Location: Crop Improvement and Protection ResearchTitle: Molecular approaches for biosurveillance of the cucurbit downy mildew pathogen, Pseudoperonospora cubensis
|RAHMAN, A - North Carolina State University|
|MILES, TIMOTHY - California State University|
|QUESADA-OCAMPO, LINA - North Carolina State University|
Submitted to: Canadian Journal of Plant Pathology
Publication Type: Peer Reviewed Journal
Publication Acceptance Date: 7/19/2017
Publication Date: 8/9/2017
Citation: Rahman, A., Miles, T.D., Martin, F.N., Quesada-Ocampo, L.M. 2017. Molecular approaches for biosurveillance of the cucurbit downy mildew pathogen, Pseudoperonospora cubensis. Canadian Journal of Plant Pathology. 39:282-296. https://doi.org/10.1080/07060661.2017.1357661.
Interpretive Summary: This manuscript is a review of the literature and current research on techniques used to develop molecular diagnostic assays for detection and quantification of the downy mildew pathogen of cucurbits, Pseudoperonospora cubensis. Improved capabilities in these areas will improve the ability to control this devastating pathogen.

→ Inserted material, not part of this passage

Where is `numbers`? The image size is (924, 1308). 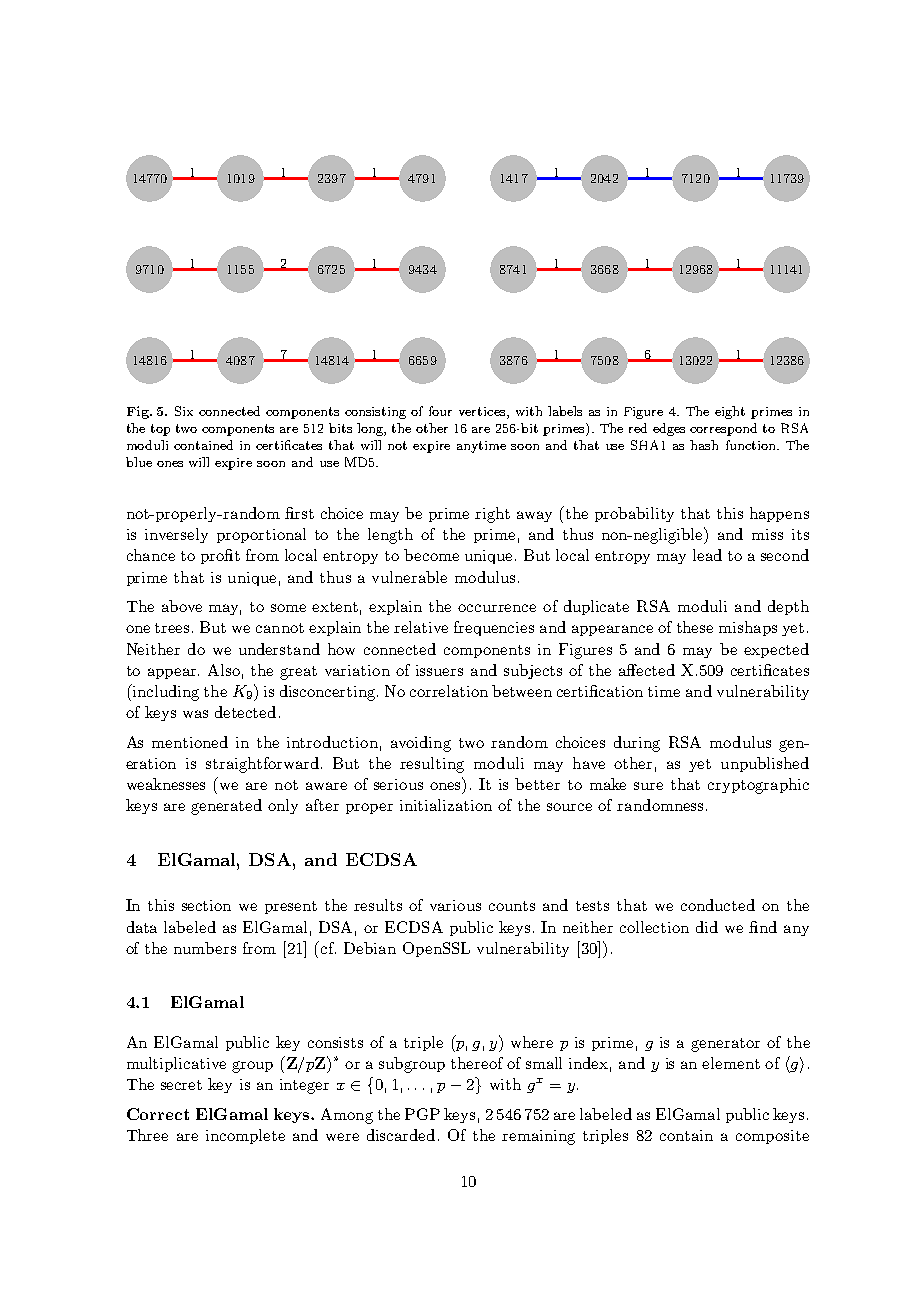
numbers is located at coordinates (205, 948).
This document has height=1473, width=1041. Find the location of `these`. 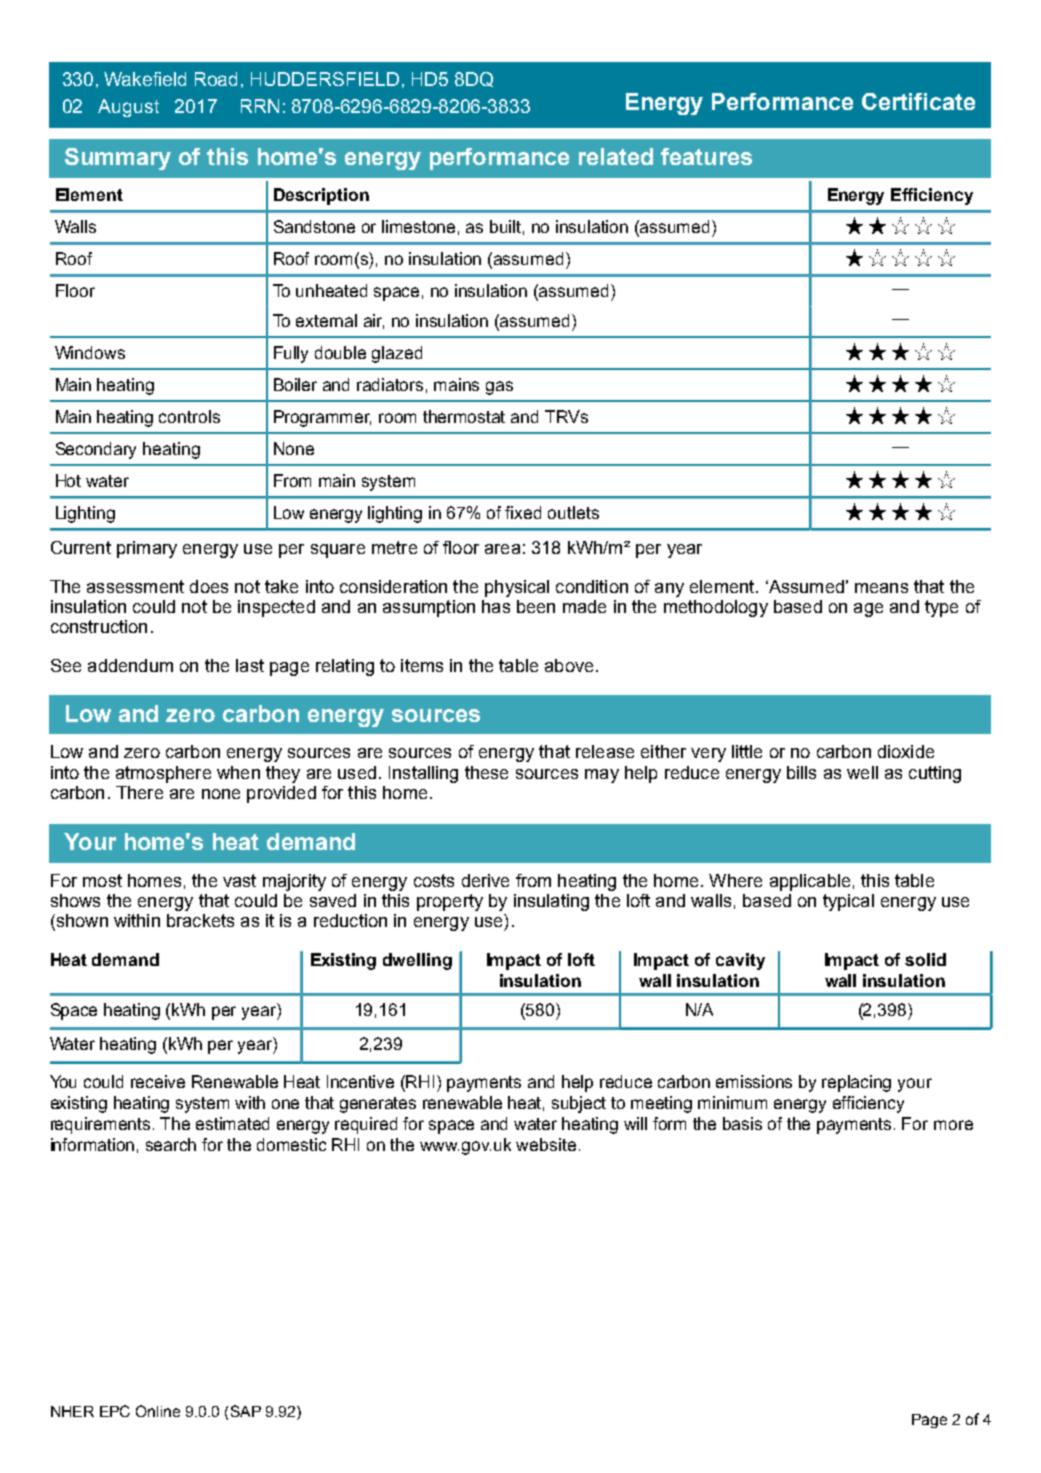

these is located at coordinates (486, 772).
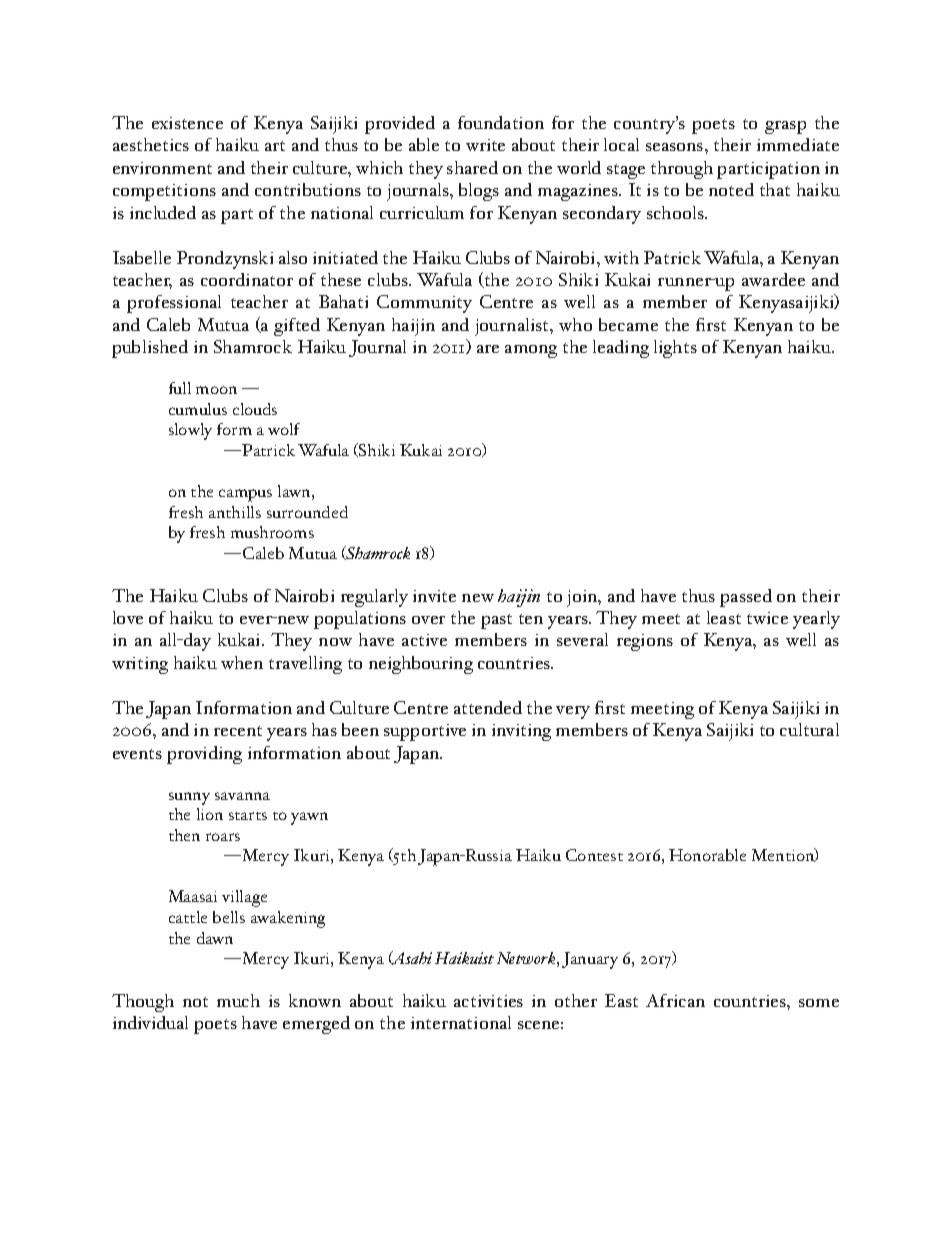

Technical Abstract: Globalization has allowed for rapid movement of plant pathogens that threaten food security. Successful disease management largely depends in timely and accurate detection of plant pathogens causing epidemics. Thus, biosurveillance of epidemic plant pathogens such as Pseudoperonospora cubensis, the causal agent of cucurbit downy mildew, is becoming a priority to prevent disease outbreaks and deploy successful control efforts. Next Generation Sequencing (NGS) facilitates rapid development of genomics resources needed to generate molecular diagnostics assays for P. cubensis. Having information regarding the presence or absence of the pathogen, amount of inoculum, crop risk, time to initiate fungicide applications, and effective fungicides to use would significantly contribute in reducing losses to cucurbit downy mildew. In this article we discuss approaches to identify unique loci for rapid molecular diagnostics using genomic data, to develop molecular diagnostic tools that discriminate economically important pathogen alleles (i.e. mating type and fungicide resistance), and how to use molecular diagnostics with current and future spore trap strategies for biosurveillance purposes of important downy mildew pathogens. The combined use of these technologies within the already existent disease management framework has the potential to improve disease control.